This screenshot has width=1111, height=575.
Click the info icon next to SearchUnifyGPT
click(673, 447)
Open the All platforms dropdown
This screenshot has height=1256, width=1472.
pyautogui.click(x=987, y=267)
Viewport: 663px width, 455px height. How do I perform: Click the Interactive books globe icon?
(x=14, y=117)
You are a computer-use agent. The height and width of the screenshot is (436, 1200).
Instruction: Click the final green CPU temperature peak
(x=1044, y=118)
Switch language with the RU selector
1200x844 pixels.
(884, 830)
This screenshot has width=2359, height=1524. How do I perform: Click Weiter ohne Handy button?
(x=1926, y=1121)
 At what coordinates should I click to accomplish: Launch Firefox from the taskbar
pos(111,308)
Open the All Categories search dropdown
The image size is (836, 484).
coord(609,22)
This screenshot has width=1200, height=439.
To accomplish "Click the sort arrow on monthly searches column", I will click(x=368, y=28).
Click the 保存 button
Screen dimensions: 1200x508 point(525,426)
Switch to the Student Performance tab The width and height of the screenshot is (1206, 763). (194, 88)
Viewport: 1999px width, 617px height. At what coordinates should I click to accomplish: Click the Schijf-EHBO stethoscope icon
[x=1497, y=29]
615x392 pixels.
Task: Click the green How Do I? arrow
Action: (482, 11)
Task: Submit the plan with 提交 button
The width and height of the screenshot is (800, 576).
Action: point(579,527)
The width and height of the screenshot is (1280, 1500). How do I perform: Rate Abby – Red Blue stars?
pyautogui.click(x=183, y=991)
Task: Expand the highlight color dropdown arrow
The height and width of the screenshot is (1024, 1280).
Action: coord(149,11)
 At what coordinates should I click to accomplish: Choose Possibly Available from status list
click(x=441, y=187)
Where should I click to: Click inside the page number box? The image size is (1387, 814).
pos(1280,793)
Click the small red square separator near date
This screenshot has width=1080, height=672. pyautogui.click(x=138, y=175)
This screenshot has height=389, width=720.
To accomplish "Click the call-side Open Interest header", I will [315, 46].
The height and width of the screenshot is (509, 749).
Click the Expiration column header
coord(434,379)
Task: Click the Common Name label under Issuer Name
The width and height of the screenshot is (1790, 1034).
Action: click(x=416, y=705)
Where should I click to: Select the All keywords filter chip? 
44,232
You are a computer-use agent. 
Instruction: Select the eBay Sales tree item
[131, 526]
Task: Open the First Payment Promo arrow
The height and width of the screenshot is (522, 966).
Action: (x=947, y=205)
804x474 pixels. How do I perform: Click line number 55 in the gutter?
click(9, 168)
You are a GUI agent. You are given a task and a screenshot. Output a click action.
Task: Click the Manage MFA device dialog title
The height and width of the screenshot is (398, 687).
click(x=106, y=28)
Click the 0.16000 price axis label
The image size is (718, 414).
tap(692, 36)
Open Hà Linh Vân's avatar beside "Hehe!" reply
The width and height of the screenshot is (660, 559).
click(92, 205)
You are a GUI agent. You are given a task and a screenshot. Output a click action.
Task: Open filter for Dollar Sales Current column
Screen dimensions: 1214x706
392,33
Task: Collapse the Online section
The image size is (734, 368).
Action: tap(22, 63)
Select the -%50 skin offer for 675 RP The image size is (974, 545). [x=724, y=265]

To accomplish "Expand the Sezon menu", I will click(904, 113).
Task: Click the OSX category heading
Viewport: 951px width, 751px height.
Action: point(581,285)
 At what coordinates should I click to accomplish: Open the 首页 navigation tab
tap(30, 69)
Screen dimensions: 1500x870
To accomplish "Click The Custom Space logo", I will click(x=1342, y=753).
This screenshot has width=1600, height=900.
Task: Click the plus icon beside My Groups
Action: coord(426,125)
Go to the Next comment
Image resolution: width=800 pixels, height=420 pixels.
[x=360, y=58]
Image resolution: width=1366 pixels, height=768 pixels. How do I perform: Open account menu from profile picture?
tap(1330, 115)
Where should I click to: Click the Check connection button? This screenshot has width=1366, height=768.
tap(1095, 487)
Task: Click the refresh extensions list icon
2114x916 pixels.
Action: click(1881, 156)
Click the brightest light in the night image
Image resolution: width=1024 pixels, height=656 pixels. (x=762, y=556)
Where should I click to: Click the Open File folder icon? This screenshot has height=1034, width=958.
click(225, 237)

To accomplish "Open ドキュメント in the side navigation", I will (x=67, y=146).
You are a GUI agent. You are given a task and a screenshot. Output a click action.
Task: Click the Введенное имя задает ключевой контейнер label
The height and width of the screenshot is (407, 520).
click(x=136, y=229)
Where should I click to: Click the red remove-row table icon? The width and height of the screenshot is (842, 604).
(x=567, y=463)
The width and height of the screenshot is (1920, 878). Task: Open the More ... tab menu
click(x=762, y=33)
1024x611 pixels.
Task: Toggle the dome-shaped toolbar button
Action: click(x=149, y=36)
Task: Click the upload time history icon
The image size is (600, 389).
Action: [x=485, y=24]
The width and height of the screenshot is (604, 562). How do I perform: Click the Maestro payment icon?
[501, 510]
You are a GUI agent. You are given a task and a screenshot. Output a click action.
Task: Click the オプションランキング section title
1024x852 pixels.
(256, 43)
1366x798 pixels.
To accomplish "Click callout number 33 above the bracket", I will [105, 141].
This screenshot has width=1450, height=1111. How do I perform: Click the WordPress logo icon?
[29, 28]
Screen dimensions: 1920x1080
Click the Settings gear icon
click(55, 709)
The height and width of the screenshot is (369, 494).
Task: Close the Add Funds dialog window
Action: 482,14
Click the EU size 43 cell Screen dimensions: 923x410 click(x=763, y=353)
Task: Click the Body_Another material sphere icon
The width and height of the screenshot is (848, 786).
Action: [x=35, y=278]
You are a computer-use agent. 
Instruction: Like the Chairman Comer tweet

- _Work instruction_: Track down all lines above with the string "title" and copy them.

- _Task output_:
Task: Click the Manage MFA device dialog title
Task: Click the オプションランキング section title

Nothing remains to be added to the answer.